##### Text extract #####
# WeberWood Acres Newest Addition



## ndgoatkeeper (Jan 22, 2011)

Meet WeberWood Acres newest addition - Clementine. 

Registered Nigerian Dwarf, out of WeberWood Acres Heidi and Moon Spinner's Zen Bali.

Guess I need to change our signature from Home of the Lucky 13, to Home of the Fabulous 14!


----------



## WalnutGroveFarm (Sep 27, 2008)

Very, very pretty, congrats!


----------



## J.O.Y. Farm (Jan 10, 2012)

She is so darn cute!!! Congrats!!!


----------



## toth boer goats (Jul 20, 2008)

I agree.... :thumb:


----------



## Bambi (Jun 10, 2012)

She has very pretty markings.


----------



## Goat Luvr (May 3, 2012)
##### Record set #####
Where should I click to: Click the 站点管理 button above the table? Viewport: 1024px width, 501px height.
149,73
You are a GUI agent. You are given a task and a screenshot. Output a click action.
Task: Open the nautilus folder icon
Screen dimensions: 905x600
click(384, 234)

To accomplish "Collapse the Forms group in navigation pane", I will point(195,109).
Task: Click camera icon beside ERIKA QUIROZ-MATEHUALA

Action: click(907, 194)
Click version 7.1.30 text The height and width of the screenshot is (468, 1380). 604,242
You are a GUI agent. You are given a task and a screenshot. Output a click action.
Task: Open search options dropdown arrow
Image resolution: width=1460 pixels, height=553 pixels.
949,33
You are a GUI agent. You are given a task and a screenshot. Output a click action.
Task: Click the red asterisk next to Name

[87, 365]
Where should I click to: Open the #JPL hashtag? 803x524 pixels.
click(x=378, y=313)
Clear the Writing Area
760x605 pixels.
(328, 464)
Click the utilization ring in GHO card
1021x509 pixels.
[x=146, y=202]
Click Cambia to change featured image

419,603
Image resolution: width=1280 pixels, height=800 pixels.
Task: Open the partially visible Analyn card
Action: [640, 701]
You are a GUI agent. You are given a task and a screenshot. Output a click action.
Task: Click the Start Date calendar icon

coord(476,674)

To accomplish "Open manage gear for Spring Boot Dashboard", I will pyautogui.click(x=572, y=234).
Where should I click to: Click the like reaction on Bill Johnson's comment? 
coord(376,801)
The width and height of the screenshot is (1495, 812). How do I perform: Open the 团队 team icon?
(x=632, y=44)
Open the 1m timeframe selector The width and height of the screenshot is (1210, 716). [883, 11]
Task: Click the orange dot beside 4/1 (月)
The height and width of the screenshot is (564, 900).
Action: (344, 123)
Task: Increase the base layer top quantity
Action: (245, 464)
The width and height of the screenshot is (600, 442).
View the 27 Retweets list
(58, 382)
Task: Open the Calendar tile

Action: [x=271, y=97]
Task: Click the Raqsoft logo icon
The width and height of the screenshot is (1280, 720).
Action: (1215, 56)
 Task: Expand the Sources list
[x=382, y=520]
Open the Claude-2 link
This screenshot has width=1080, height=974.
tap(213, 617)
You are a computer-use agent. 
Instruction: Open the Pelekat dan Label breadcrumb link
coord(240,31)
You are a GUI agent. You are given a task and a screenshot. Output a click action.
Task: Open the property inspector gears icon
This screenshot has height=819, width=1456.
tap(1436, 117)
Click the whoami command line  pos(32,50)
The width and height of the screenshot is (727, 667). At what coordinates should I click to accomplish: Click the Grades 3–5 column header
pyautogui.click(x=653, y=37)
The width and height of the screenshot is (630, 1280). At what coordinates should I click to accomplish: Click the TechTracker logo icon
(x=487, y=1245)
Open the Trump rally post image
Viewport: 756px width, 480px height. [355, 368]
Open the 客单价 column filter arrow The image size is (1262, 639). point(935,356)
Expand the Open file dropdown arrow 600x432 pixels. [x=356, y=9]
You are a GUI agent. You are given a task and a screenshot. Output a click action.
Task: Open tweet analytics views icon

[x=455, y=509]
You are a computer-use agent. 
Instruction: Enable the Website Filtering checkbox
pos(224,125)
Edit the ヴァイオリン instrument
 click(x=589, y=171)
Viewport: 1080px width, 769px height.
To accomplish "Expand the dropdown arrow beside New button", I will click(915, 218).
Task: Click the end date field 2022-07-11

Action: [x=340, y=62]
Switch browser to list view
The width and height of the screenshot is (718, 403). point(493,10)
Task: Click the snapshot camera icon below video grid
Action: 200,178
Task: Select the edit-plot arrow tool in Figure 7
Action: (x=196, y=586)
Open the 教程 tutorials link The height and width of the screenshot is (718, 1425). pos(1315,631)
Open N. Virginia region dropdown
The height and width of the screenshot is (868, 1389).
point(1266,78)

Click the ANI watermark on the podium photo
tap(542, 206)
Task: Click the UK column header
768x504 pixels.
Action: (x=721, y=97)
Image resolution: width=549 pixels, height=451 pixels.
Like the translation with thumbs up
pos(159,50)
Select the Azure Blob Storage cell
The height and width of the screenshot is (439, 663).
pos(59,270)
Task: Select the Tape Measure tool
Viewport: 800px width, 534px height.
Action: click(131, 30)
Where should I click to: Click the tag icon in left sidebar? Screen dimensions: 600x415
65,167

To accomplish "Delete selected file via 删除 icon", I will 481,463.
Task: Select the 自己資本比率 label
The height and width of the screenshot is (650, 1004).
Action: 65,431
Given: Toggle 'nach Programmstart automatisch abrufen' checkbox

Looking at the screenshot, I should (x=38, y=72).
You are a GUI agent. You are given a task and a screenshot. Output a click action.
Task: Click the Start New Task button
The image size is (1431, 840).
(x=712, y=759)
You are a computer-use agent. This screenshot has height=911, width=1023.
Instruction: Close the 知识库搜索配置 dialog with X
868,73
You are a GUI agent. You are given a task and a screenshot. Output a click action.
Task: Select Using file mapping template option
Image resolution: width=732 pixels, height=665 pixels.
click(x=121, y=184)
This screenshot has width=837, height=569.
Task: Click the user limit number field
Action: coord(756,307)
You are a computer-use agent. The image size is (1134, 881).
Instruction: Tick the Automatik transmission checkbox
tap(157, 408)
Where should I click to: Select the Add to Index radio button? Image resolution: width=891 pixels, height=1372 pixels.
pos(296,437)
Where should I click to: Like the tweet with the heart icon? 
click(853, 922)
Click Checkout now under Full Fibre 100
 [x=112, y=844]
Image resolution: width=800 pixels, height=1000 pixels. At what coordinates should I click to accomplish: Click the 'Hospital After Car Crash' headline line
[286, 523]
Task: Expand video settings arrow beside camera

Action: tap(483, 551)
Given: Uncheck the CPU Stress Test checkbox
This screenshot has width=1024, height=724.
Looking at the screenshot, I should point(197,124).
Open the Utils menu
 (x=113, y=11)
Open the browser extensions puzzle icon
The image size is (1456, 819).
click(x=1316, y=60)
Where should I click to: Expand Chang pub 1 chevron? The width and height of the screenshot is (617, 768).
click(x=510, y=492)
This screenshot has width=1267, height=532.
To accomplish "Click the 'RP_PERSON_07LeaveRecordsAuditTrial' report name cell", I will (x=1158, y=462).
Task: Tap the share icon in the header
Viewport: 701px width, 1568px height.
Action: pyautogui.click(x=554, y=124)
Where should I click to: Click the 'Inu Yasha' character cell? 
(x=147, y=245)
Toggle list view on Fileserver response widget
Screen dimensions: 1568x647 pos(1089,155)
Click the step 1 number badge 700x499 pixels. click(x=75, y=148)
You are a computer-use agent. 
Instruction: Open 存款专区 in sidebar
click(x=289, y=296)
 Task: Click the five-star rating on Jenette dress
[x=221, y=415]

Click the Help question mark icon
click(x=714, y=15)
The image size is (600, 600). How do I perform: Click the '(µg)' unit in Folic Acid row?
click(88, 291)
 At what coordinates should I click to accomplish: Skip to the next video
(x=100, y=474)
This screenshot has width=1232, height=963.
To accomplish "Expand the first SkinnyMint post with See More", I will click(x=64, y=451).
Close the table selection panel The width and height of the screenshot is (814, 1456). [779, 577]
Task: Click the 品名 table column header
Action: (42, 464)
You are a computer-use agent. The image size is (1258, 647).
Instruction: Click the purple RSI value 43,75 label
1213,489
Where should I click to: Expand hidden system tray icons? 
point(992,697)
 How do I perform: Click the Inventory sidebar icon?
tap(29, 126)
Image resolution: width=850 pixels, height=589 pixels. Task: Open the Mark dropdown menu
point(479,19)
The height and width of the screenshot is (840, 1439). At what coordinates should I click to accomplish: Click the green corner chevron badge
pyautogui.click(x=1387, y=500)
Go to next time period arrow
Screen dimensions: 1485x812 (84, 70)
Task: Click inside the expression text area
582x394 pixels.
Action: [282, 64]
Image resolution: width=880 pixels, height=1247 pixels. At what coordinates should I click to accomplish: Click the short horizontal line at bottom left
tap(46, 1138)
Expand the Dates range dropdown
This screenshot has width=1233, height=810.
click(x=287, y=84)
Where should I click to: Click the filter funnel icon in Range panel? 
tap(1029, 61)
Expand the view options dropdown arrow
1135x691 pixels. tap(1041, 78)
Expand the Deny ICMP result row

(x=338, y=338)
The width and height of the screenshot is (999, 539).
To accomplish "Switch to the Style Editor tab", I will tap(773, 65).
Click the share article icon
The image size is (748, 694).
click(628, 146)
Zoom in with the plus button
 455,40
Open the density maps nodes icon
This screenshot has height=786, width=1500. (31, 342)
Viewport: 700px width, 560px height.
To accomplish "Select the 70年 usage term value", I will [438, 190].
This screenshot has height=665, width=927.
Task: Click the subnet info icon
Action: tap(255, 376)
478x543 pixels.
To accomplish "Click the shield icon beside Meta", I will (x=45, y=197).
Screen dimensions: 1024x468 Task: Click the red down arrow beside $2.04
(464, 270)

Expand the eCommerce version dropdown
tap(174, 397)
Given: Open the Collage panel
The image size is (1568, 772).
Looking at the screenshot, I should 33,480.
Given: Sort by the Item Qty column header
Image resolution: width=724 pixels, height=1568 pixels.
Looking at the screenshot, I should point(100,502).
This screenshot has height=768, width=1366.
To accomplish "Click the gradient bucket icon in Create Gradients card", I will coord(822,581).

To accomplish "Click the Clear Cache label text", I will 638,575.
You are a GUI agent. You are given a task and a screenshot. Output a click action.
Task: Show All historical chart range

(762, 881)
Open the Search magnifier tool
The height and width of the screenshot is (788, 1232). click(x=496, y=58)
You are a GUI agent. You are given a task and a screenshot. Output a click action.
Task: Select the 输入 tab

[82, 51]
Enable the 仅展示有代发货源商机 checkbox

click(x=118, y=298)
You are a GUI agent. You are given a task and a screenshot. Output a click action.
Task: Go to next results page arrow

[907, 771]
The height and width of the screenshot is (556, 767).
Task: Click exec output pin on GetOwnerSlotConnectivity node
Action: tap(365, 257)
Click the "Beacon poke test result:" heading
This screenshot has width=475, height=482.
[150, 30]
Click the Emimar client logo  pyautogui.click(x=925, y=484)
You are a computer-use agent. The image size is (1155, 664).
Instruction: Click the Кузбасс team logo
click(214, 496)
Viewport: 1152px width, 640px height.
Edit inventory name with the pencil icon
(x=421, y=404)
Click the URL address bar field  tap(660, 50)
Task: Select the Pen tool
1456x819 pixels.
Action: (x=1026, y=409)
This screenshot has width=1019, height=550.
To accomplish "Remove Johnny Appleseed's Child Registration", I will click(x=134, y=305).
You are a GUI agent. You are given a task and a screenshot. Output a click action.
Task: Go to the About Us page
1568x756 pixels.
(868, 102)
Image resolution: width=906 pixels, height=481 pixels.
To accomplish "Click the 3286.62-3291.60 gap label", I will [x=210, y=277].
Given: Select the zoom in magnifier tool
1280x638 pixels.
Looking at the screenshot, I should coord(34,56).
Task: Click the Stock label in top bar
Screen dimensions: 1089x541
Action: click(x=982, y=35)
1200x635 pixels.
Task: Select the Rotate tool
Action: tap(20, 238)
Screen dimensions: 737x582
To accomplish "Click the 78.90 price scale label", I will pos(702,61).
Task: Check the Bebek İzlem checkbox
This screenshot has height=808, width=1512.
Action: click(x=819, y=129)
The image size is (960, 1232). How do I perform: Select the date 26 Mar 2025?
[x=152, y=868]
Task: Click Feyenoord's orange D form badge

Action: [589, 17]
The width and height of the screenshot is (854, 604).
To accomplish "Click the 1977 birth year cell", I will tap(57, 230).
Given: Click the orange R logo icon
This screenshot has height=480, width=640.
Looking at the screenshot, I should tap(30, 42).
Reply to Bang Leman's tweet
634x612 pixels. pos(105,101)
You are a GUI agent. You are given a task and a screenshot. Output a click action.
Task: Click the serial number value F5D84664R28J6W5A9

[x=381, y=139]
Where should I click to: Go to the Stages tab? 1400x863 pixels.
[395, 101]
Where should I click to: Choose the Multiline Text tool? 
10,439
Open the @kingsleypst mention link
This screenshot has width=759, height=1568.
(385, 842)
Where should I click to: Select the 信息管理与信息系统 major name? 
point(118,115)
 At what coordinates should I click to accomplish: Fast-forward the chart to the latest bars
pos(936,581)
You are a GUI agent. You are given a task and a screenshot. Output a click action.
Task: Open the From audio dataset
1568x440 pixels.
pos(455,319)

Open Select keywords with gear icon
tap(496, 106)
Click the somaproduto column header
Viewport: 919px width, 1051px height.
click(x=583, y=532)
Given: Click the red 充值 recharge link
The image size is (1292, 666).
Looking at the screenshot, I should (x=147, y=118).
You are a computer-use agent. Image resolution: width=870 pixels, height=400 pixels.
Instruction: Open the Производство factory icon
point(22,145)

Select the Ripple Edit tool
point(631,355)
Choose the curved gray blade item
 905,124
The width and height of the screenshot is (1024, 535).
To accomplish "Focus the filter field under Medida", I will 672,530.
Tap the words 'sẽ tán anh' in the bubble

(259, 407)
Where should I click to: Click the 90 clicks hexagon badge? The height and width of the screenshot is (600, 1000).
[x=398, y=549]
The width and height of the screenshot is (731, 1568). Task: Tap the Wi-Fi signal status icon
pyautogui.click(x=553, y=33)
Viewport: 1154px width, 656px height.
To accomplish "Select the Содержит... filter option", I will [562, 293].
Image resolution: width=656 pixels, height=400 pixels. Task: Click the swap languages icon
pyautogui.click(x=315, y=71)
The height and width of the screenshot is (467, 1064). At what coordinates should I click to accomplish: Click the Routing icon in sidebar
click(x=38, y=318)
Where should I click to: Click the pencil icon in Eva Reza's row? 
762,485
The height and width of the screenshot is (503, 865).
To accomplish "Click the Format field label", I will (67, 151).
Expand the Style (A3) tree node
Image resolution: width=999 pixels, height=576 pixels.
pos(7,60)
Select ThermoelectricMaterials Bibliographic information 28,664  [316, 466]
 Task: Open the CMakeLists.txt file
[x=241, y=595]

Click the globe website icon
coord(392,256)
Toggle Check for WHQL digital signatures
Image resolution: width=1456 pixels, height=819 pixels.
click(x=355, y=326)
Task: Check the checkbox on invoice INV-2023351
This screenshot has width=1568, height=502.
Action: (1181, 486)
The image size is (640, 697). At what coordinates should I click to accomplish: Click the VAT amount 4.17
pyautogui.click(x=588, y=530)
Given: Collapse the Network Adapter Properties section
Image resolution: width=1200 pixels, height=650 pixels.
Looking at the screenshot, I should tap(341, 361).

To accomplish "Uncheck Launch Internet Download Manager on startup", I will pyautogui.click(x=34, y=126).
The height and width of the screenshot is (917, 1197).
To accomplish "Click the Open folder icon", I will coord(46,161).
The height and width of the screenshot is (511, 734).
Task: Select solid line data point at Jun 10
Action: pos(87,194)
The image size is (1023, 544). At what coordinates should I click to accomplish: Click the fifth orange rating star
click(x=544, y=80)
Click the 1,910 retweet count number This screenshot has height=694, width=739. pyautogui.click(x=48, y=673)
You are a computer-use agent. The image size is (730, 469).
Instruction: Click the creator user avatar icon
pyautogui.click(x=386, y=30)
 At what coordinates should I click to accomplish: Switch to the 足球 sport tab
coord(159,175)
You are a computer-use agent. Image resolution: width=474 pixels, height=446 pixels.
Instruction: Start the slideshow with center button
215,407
#####
(What to produce) Continue the forum thread welcoming Clementine, the new Nigerian Dwarf at WeberWood Acres, starting right after its final line.

(The response)
Adorable!


----------



## Karen (Jun 22, 2010)

What a pretty girl! Congratulations to you, and to her!


----------



## meluvgoats (Apr 19, 2012)

Congrats, she's gorgeous!!! btw I like the song Clementime.


----------



## KW Farms (Jun 21, 2008)

Awww..


----------



## PznIvyFarm (Jul 25, 2010)

She is beautiful and i love the name


----------



## RMADairyGoats (Jun 20, 2011)

Aww she's adorable!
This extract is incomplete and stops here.